* Task instructions *
Repeat the lines from the one with "Where should I" up to and including the one with "[x=90, y=13]", switching "folder icon" to "folder button" and changing nothing else. Leave the pictures out of your answer.
....
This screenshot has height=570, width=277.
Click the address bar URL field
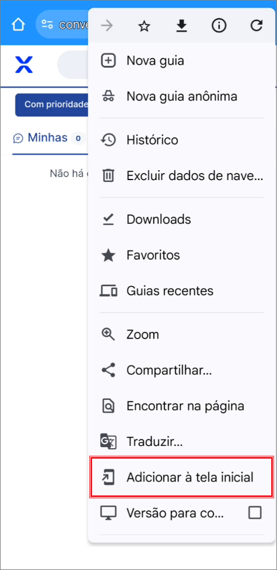pos(62,24)
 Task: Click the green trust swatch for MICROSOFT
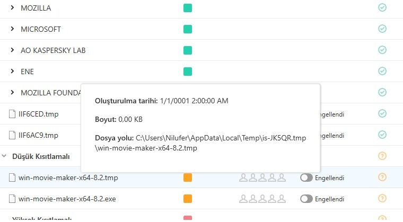click(x=187, y=29)
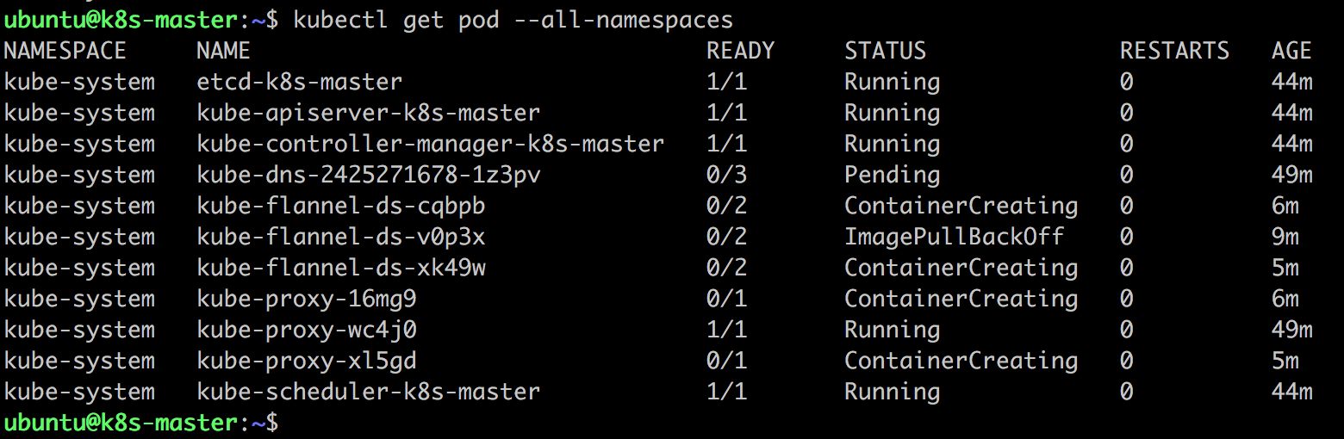Select the NAMESPACE column header

[65, 51]
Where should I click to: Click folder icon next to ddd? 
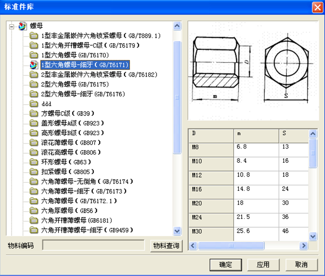pyautogui.click(x=34, y=104)
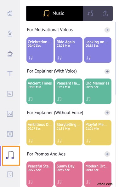Switch to the sound effects tab
The height and width of the screenshot is (187, 119).
[x=90, y=13]
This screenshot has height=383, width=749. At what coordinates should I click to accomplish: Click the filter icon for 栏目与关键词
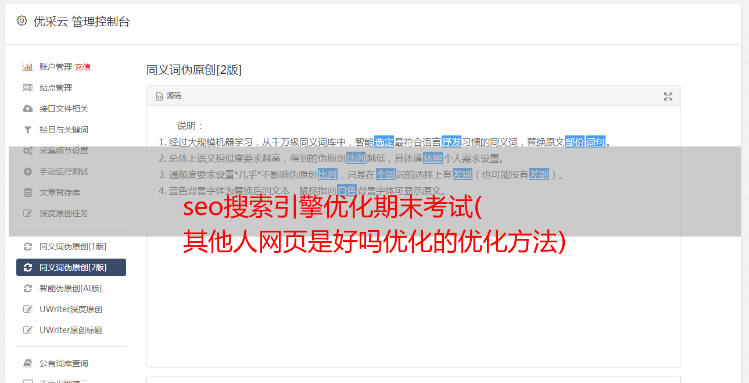point(27,130)
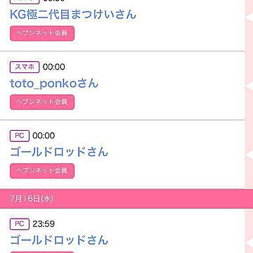The image size is (253, 253).
Task: Click the 00:00 timestamp next to スマホ badge
Action: [54, 67]
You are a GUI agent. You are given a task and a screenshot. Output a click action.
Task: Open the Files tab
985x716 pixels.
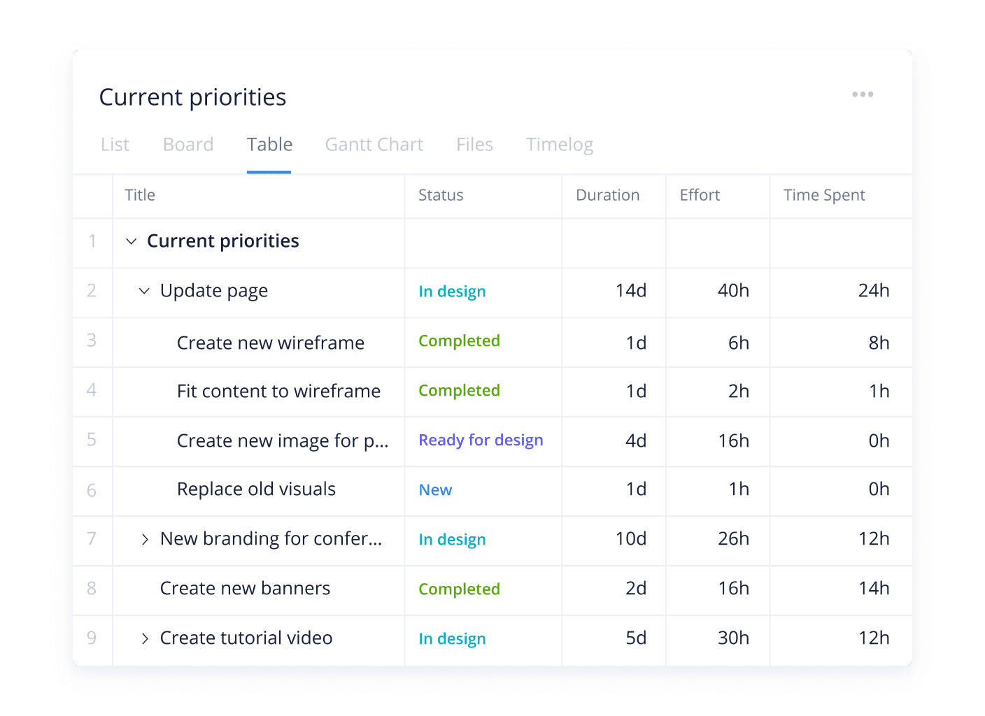[x=474, y=145]
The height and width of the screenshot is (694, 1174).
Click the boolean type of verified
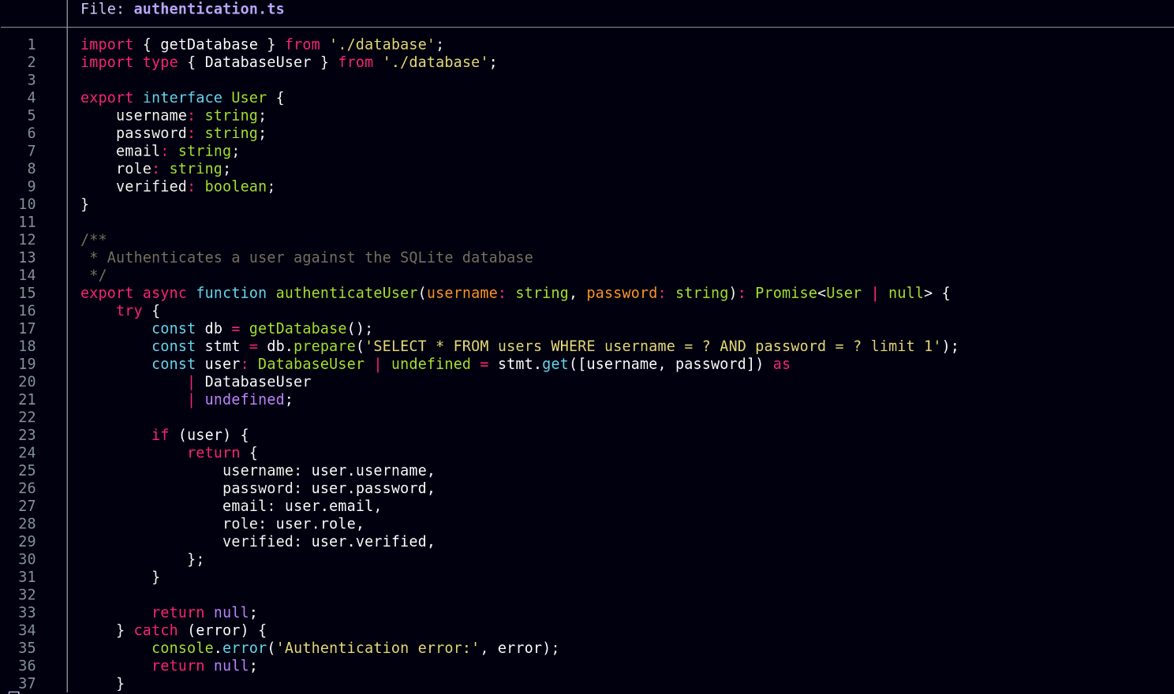(235, 187)
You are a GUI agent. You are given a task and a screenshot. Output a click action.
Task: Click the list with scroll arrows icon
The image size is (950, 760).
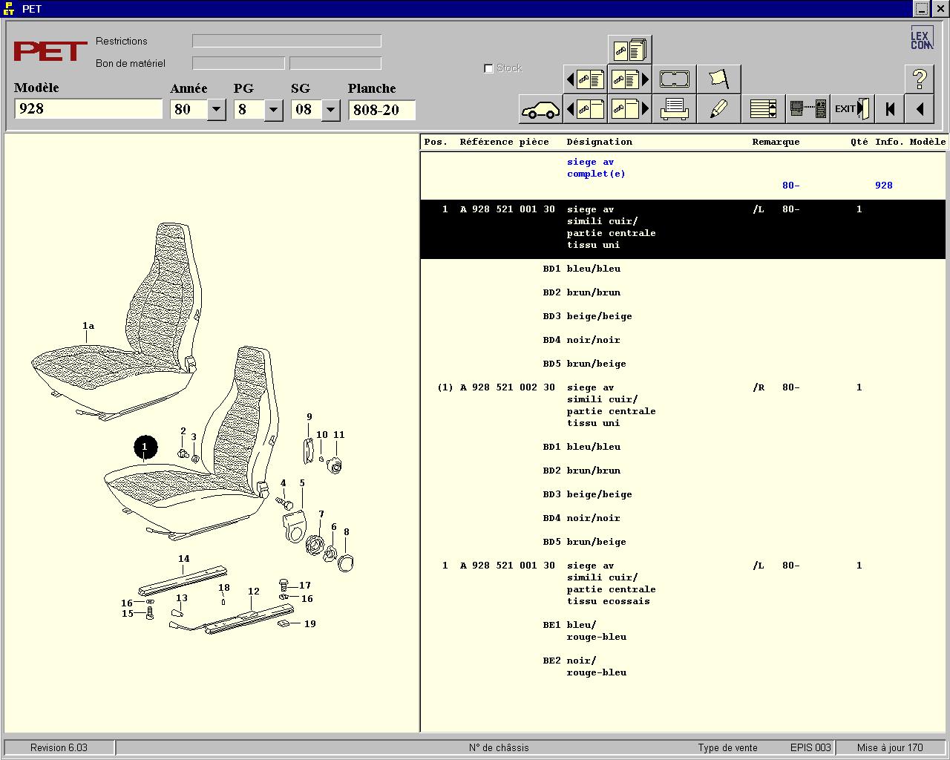tap(763, 109)

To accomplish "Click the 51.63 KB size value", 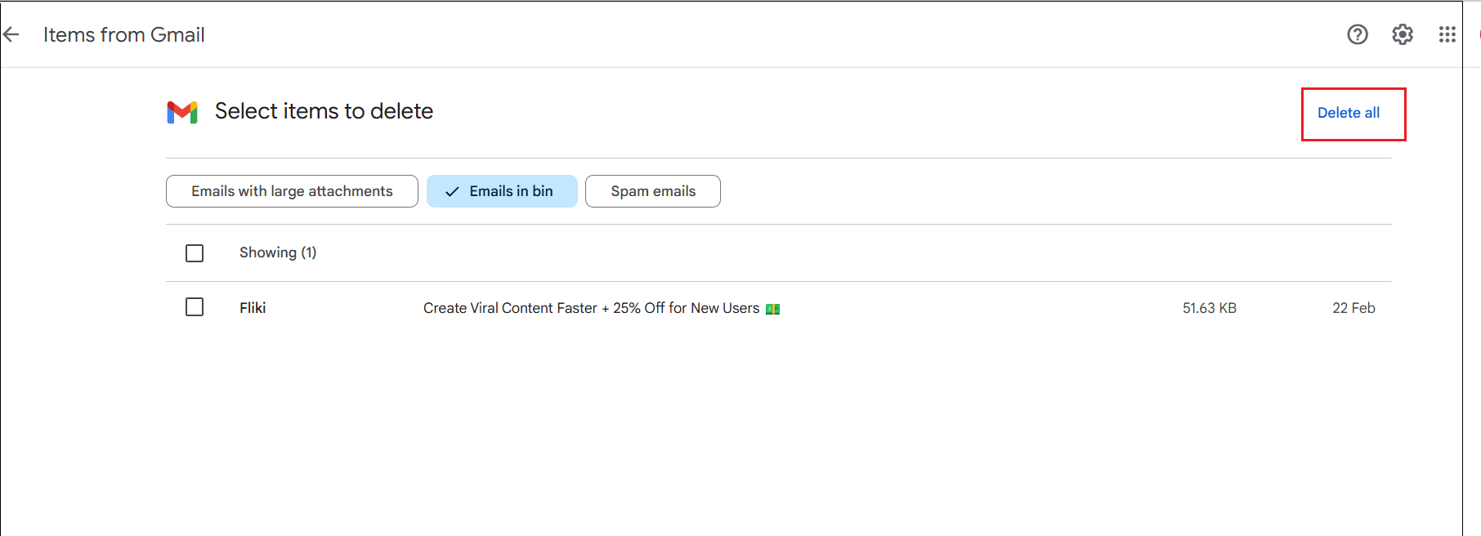I will [1210, 308].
....
* Exercise result *
Where should I click to: Click folder button next to ddd? 
pyautogui.click(x=34, y=104)
Switch to the sound effects tab
The height and width of the screenshot is (187, 119).
[x=90, y=13]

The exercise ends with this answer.